=== Desafio ===
Edite as linhas a partir daquela que contém "Click the alex@debian11 window title" até aquela que contém "coord(197,90)", trocando "pixels" por "px" sem mudar mais nada. Reproduza somente essas linhas e deixe as imagens de fora da resposta.

Dados de localização de palavras e elementos
· · · ·

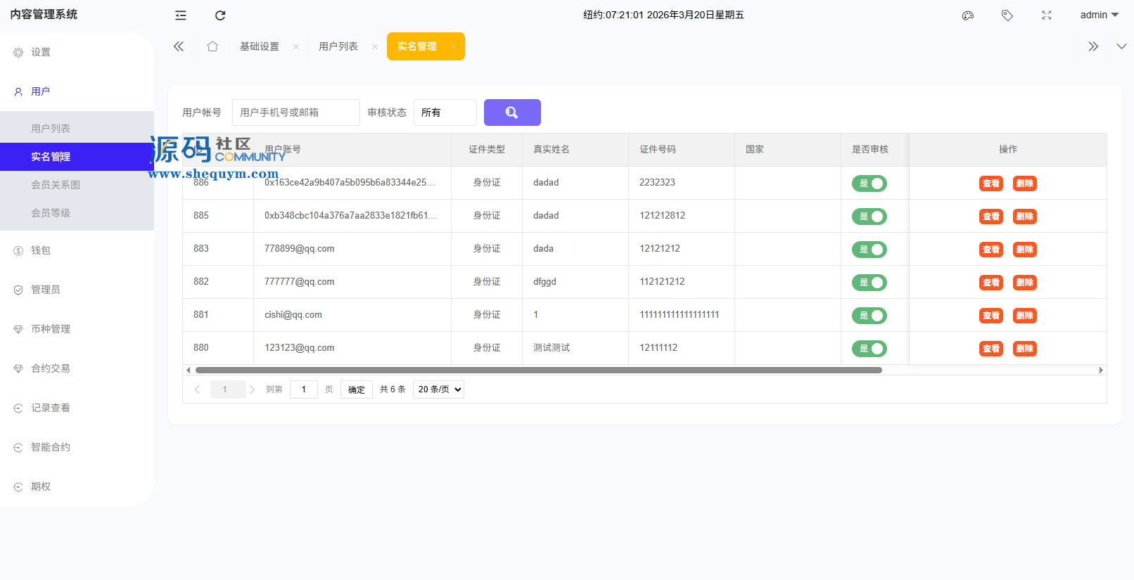The width and height of the screenshot is (1134, 580).
Task: Click the refresh page icon
Action: (220, 15)

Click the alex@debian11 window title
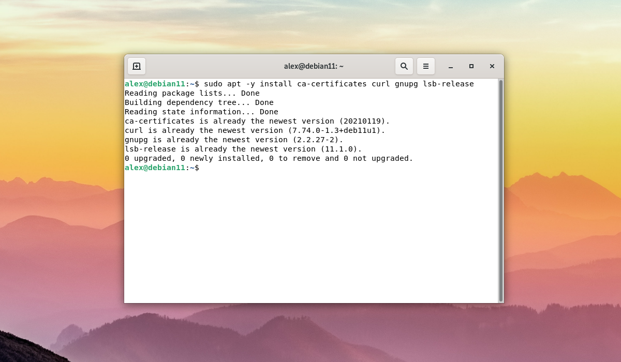(x=314, y=66)
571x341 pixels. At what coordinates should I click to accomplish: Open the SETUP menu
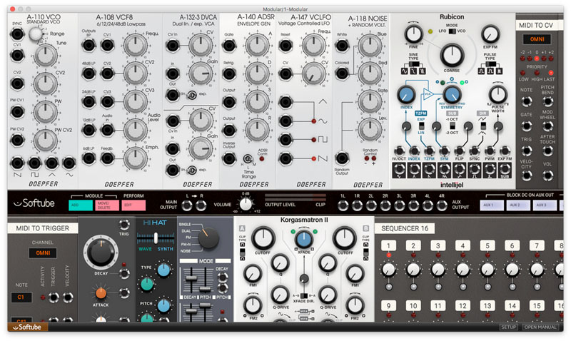pyautogui.click(x=508, y=327)
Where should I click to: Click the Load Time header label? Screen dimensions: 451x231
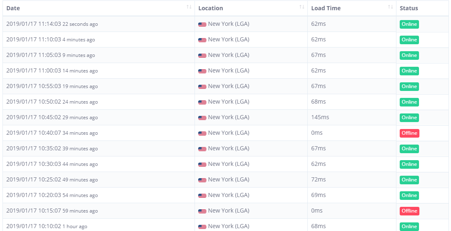326,8
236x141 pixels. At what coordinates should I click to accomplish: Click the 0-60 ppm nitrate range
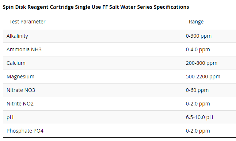coord(197,90)
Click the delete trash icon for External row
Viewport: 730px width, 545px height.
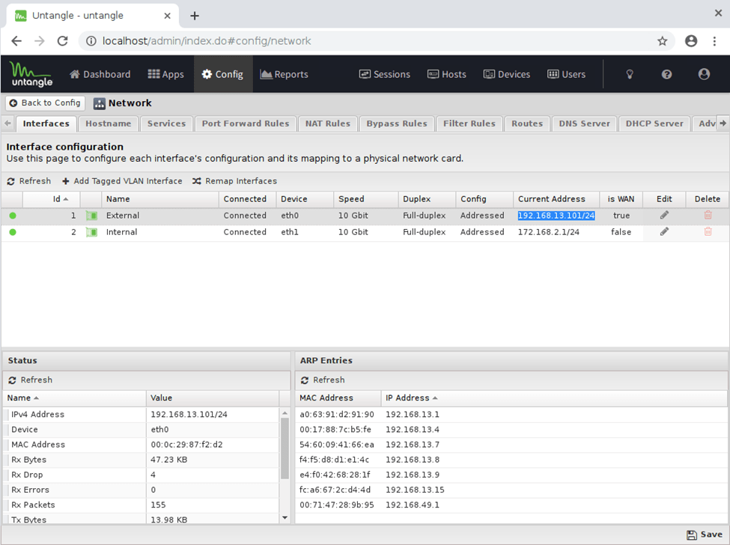(x=708, y=216)
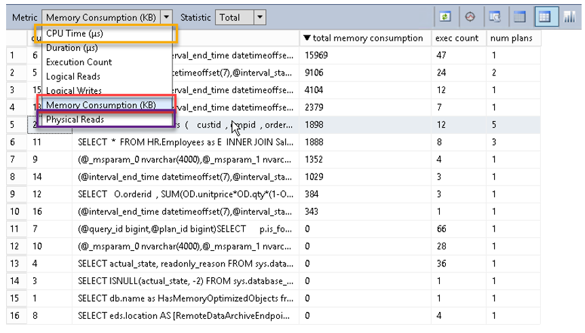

· · · ·

=== Solução do problema ===
Click the alex@debian11 window title
(x=314, y=66)
571x341 px. At what coordinates should I click to accomplish: Open the SETUP menu
pyautogui.click(x=508, y=327)
Where should I click to: Click the Load Time header label? Screen dimensions: 451x231
326,8
236x141 px. At what coordinates should I click to accomplish: Click the 0-60 ppm nitrate range
coord(197,90)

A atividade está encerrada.